The artificially-engendered revival of the dispute, which began in February 2010 between Argentina and the United Kingdom over the sovereignty of the Falkland Islands in the South Atlantic, has been portrayed as a posturing by embattled Argentine Pres. Cristina Fernández de Kirchner, taking advantage of both the start of exploratory oil and gas drilling by British company Desire Petroleum in the Falklands waters, and the talks by Latin American and Caribbean leaders of the Rio Group in the Mexican resort of Playa del Carmen, beginning on February 22, 2010. But the crisis may well play into the political posturing of equally embattled United Kingdom Prime Minister Gordon Brown, who faces a general election by June 2010 at the latest.

Britain’s presently governing Labour Party is as conscious — almost superstitiously so — of the fact that the 1982 Falklands War with Argentina revived the flagging fortunes of incumbent Conservative Prime Minister Margaret Thatcher, just as the US Democratic Party is fixated on the belief that Democratic Pres. Lyndon Johnson failed to win a second term in office because of being embroiled in the Vietnam War. As a result, the British Labour Party is unlikely to attempt to quell the dispute in the short term between the UK and Argentina, even though it plays strongly into the hands of Pres. Fernández de Kirchner.
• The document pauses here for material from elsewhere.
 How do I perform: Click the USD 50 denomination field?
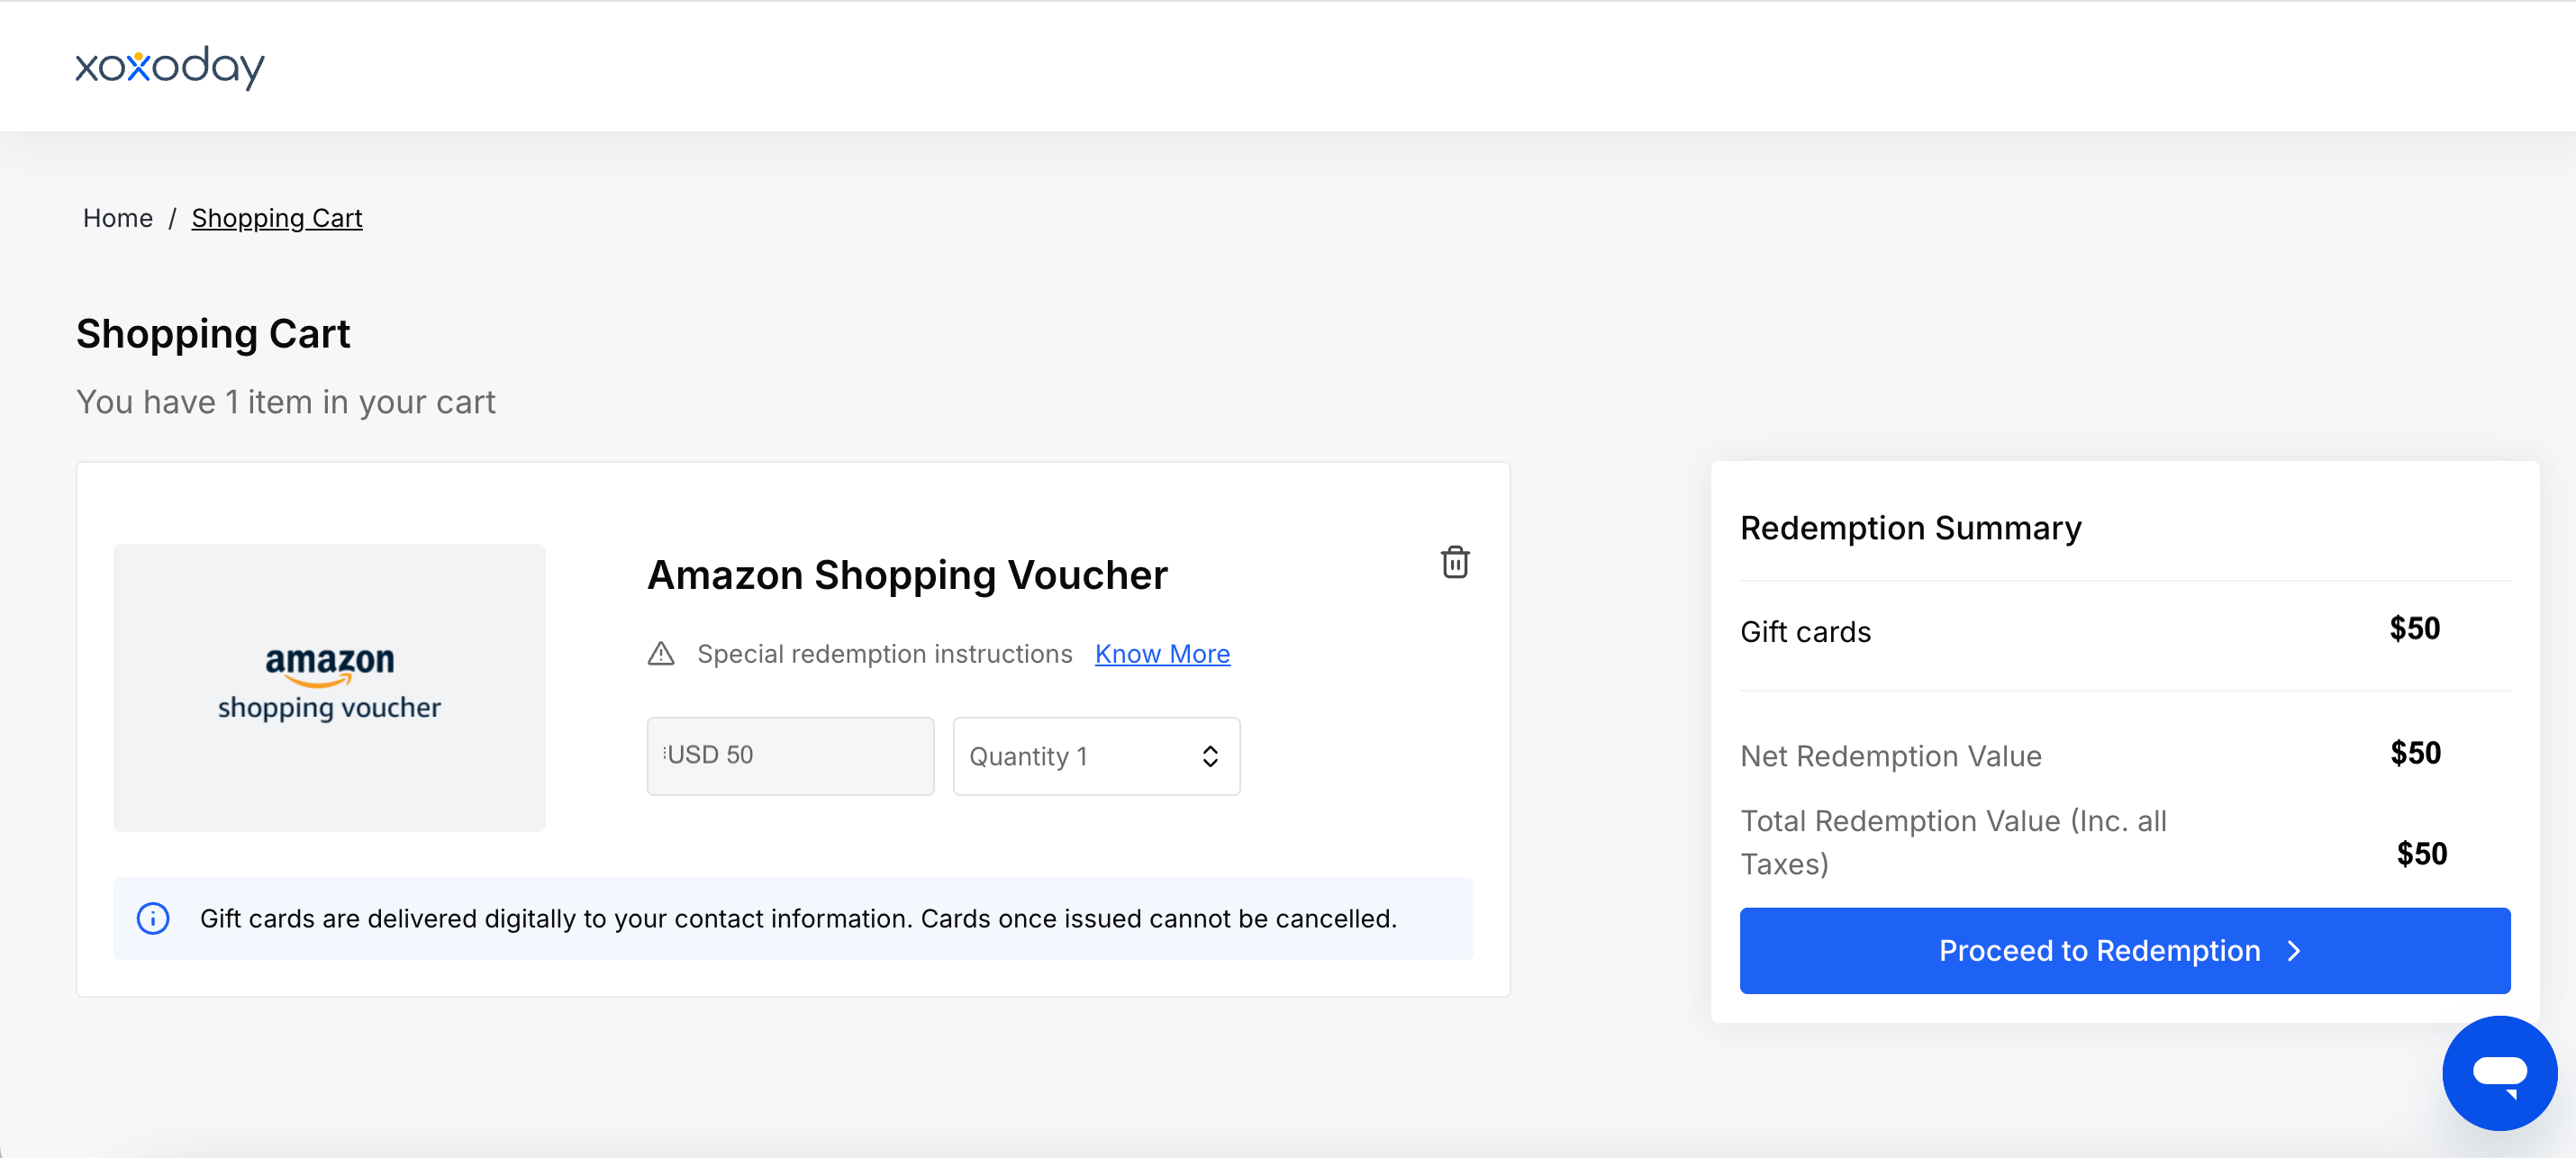(x=790, y=756)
The increasingly leftist bloc within Latin America, prompted and often financed by Venezuelan Pres. Hugo Chávez Frias, obliged Pres. Fernández on February 22, 2010, in Mexico by endorsing her attacks on the UK position and the assertion of Argentine sovereignty over the Falklands. It is clear, however, that Argentina’s population and Armed Forces are in no position to resume any form of military conflict with the United Kingdom over the Falklands, even though British forces are themselves stretched by engagement in Afghanistan.

In many senses, though, this represents a possible “win-win” approach for Venezuelan Pres. Chávez, who is integrated strategically with his two principal allies, Iran and Russia, and, to a degree, the People’s Republic of China (PRC), in that any threat to the Falkands could bring about a redeployment of UK forces out of Afghanistan and into the Falklands. This, too, could assist in the re-election of Gordon Brown’s Labour Government in the UK, which would be preferable to Chávez as well as to Iran and Russia than the election of a Conservative Government in the UK.

As well, the episode strengthens the Rio Group, which is consolidating at the expense of the Organization of American States (OAS) and the US’ now almost moribund Monroe Doctrine.

As a result, the entire “storm in a South Atlantic tea-cup” will neither result in renewed conflict between Argentina and the UK in the near future, but will further the political positions of Pres. Chávez, Pres. Fernández, Prime Minister Brown, and the strategic positions of the PRC, Iran, and Russia - all three of which have commercial-strategic as well as geopolitical interests in South America, if only to minimize or contain US influence.